■ Exercise goal:
In the material below, begin at the line that has "Screen dimensions: 1204x720", stop after the line that has "the Settings gear", and transcribe those lines exactly, without pictures.

■ Material provided:
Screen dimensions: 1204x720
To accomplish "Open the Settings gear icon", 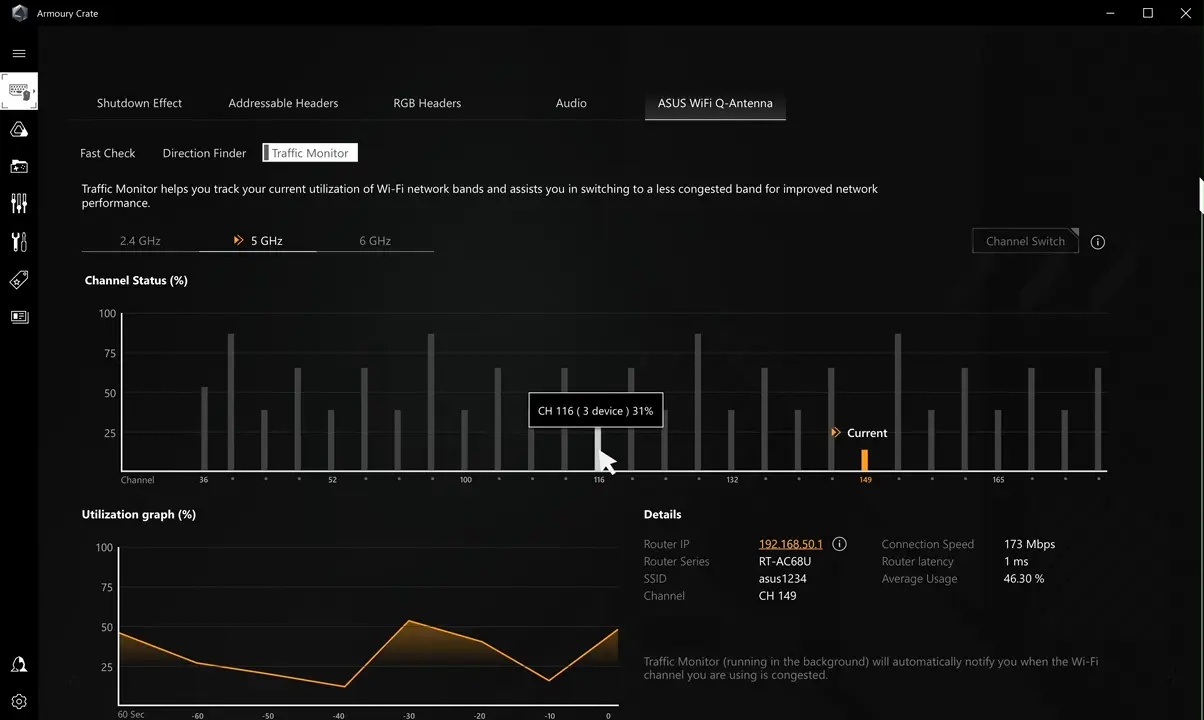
...
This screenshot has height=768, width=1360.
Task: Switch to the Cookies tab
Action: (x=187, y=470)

■ Result:
Screen dimensions: 1204x720
To accomplish "Open the Settings gear icon", 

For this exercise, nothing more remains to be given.